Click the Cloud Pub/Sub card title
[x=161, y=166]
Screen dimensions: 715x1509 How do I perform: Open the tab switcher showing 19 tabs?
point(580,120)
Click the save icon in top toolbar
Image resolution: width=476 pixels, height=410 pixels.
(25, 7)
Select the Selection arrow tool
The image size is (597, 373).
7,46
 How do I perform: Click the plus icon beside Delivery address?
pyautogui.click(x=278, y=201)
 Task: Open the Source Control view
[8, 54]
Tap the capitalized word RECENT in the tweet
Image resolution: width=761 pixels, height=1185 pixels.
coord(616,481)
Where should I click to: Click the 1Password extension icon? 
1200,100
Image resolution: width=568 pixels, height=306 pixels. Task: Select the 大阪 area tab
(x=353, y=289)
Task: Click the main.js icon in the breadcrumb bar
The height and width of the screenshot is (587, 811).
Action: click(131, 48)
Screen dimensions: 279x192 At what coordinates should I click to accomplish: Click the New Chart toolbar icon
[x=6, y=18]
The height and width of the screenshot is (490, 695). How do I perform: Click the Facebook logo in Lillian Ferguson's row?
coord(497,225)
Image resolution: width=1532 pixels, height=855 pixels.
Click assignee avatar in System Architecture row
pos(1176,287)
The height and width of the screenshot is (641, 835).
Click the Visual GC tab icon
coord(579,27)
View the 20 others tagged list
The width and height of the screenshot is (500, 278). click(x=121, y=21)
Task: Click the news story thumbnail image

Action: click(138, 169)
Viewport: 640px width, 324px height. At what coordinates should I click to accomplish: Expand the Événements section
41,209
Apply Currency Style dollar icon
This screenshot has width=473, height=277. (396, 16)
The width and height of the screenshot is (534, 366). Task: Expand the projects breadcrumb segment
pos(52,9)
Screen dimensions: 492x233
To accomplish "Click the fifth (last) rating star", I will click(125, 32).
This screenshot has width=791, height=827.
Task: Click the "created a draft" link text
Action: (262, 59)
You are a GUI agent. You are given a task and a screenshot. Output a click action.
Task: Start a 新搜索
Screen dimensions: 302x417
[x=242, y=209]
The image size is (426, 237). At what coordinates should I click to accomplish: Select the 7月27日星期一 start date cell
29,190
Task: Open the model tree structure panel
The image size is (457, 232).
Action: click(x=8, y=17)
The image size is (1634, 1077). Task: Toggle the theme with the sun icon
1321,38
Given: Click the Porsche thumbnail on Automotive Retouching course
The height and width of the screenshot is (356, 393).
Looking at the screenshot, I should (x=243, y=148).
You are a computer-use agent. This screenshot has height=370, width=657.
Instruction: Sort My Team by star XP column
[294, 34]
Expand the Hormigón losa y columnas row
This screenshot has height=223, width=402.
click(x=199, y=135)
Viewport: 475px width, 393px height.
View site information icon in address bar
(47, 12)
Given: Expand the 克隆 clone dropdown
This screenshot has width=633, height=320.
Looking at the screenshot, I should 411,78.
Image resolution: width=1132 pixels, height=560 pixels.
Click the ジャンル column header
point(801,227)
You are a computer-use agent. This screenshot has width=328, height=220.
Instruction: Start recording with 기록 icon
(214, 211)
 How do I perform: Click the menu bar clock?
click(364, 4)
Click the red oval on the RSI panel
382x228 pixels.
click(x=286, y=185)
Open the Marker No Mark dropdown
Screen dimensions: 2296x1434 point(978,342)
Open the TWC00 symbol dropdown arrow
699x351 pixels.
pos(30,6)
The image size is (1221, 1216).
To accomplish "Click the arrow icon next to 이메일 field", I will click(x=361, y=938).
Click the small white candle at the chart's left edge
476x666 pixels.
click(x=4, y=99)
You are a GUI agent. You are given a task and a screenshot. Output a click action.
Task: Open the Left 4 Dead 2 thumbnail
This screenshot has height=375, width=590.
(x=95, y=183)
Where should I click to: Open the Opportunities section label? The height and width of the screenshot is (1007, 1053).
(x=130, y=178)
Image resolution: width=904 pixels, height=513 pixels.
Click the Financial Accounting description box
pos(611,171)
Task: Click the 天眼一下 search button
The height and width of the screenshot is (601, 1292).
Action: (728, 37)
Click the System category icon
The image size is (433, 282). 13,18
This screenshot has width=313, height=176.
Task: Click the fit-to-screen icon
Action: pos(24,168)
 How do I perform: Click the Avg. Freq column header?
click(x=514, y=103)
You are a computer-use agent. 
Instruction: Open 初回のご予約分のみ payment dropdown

◇ ◇ ◇ ◇ ◇

Given problem: Gather every line from the material above that contains the string "with", and copy each line in full. Case matters, so only exact matches in uppercase and lowercase count.

Final answer:
The image size is (1634, 1077). Task: Toggle the theme with the sun icon
Instruction: Start recording with 기록 icon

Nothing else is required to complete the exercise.